**Problem requirements**. Please update the lines of the items from the one containing "What do you see at coordinates (381, 87)" through the one containing "coordinates (177, 66).", inclusive, by replacing "Image resolution" with "Display resolution" and leaving everything else unchanged. Return only those lines.

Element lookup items

—————

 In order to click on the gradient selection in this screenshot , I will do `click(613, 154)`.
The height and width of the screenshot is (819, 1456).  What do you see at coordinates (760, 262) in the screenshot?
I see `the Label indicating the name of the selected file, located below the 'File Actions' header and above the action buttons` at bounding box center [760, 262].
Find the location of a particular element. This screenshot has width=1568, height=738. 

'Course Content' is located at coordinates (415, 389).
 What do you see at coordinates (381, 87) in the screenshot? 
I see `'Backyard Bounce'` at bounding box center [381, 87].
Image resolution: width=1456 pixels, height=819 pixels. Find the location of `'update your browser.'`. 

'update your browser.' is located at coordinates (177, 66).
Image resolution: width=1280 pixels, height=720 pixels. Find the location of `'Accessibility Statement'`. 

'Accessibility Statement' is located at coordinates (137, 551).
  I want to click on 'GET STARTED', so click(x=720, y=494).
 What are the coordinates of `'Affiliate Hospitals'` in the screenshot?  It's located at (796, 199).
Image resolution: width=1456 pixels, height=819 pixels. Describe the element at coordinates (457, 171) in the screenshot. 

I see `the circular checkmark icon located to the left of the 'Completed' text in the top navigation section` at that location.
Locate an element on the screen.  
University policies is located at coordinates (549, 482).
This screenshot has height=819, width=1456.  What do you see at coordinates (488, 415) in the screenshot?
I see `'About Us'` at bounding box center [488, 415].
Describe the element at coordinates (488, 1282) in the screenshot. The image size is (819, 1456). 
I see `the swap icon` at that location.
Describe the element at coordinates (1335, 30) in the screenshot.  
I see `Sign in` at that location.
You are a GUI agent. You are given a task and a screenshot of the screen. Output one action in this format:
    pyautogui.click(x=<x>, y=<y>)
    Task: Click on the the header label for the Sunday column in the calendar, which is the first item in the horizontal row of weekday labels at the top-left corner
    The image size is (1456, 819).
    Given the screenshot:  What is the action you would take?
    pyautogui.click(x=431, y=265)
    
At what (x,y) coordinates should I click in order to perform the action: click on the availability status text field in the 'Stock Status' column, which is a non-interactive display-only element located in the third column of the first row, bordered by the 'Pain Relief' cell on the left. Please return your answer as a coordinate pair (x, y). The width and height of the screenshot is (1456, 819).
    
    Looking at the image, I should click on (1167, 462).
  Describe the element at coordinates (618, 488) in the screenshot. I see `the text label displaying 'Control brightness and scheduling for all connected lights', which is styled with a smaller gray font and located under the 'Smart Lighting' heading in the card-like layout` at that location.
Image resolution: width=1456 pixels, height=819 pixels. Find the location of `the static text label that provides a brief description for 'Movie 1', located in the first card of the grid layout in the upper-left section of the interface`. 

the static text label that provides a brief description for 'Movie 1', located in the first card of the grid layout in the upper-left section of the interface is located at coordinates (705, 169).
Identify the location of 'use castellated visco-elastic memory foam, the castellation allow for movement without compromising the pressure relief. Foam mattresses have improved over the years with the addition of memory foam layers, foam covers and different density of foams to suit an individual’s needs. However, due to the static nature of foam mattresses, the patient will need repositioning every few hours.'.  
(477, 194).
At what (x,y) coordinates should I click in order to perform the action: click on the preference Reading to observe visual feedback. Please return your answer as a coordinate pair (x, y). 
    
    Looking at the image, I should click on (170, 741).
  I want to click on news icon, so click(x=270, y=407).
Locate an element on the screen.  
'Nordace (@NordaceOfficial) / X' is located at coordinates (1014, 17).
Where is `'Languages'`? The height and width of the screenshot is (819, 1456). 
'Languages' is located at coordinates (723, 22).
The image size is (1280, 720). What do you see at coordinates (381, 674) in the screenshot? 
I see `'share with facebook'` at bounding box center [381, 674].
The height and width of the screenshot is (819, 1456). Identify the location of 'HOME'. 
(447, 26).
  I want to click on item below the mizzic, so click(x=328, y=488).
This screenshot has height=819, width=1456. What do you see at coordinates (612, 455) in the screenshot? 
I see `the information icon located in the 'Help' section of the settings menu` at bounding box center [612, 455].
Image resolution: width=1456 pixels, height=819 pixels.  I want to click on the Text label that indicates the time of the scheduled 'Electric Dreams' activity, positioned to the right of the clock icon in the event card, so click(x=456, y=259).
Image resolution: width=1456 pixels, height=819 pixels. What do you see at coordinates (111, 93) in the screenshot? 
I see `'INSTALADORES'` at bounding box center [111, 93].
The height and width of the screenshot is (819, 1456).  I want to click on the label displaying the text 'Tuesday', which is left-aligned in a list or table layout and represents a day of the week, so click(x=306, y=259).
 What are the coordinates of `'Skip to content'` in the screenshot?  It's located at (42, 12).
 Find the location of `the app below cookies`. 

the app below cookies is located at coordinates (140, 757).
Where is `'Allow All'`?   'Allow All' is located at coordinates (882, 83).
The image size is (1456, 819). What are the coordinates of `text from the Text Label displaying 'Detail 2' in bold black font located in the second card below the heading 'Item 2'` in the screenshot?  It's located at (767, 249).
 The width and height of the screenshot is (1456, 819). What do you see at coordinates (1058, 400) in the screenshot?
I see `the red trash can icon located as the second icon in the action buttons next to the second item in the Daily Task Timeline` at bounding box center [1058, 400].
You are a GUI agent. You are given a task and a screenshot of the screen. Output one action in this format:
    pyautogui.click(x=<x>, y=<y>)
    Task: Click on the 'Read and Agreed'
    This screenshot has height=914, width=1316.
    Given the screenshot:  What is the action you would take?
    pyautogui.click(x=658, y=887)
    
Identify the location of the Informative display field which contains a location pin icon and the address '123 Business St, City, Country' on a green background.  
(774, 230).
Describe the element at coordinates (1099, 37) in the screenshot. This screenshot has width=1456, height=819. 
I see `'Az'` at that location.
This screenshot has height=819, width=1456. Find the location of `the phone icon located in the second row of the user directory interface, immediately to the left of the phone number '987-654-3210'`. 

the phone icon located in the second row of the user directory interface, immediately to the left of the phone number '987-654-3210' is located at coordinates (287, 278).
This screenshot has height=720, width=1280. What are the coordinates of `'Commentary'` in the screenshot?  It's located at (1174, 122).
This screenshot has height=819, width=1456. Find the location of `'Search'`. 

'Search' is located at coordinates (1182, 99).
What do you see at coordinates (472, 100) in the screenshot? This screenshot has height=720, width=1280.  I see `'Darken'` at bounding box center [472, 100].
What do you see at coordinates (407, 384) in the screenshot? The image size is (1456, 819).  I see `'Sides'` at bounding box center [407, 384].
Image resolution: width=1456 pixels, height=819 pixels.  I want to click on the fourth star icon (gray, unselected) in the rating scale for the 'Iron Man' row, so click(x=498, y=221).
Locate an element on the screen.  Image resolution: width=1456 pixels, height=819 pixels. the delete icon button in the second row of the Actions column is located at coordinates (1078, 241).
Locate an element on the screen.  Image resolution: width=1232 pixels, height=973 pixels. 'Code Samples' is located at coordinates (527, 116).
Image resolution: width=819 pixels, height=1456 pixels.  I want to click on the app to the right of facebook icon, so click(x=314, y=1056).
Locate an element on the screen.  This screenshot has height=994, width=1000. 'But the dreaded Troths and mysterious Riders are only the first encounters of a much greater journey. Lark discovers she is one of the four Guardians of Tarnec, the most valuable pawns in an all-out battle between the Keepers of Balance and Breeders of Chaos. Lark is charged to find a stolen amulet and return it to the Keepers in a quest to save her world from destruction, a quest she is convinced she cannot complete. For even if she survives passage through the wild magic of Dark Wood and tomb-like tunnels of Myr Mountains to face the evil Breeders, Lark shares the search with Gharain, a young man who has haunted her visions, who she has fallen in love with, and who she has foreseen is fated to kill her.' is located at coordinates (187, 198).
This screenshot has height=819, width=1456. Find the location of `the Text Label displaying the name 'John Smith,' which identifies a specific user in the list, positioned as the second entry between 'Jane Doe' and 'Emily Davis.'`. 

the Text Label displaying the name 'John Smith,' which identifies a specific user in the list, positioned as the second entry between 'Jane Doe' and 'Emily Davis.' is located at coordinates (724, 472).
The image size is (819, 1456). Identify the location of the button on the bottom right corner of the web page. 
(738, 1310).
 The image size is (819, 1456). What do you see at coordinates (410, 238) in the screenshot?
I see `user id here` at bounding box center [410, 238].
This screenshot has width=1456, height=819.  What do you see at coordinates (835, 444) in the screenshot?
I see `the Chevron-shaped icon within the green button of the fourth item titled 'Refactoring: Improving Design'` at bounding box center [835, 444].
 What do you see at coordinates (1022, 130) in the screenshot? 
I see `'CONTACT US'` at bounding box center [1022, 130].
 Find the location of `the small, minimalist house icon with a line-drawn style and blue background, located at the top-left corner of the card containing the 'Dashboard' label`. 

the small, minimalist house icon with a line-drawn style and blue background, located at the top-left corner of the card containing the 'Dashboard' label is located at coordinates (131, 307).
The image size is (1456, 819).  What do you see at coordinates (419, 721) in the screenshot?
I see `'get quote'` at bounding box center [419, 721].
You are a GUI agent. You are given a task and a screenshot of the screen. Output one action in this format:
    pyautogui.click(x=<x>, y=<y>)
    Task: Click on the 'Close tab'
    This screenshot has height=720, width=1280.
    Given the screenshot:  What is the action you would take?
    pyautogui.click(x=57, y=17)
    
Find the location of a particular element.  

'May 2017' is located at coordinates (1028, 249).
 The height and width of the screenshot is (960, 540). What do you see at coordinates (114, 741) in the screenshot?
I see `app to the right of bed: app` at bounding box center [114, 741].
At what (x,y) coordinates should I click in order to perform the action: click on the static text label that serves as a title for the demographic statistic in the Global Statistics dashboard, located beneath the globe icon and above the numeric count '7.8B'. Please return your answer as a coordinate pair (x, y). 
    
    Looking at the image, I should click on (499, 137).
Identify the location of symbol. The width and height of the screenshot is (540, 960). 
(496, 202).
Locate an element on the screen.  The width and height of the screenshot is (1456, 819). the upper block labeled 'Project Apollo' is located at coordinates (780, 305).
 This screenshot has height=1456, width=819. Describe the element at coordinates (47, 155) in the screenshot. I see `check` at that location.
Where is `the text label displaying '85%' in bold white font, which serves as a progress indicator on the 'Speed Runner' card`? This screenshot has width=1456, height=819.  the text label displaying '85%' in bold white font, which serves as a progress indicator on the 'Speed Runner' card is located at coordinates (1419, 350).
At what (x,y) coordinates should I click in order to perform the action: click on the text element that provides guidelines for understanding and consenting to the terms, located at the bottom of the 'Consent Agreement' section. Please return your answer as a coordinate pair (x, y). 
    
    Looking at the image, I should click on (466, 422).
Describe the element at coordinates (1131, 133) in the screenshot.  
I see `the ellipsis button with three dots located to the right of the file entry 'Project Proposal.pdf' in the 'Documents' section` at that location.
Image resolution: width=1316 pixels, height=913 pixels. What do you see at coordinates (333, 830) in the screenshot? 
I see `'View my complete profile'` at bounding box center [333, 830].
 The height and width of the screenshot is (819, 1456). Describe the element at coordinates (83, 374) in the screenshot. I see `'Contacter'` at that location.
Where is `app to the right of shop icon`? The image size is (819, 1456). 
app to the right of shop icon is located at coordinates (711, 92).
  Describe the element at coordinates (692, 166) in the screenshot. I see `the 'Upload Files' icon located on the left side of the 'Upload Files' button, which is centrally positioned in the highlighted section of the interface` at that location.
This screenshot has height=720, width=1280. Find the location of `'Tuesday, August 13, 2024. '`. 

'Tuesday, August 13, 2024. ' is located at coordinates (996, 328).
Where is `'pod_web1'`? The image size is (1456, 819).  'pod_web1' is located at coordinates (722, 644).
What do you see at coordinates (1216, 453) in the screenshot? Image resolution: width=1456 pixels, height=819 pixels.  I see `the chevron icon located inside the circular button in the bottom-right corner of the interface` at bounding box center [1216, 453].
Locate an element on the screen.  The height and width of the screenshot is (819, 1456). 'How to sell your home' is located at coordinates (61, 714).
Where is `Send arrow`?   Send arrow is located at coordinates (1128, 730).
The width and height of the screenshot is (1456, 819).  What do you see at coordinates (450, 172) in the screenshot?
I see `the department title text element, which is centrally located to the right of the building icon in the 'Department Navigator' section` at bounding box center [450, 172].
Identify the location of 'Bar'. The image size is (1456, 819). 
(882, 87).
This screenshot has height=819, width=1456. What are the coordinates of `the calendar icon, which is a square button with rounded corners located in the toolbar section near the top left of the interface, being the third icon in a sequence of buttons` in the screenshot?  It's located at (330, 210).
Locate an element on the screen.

—————

**Answer to the task**.
 What do you see at coordinates (381, 87) in the screenshot? 
I see `'Backyard Bounce'` at bounding box center [381, 87].
Display resolution: width=1456 pixels, height=819 pixels. Find the location of `'update your browser.'`. 

'update your browser.' is located at coordinates (177, 66).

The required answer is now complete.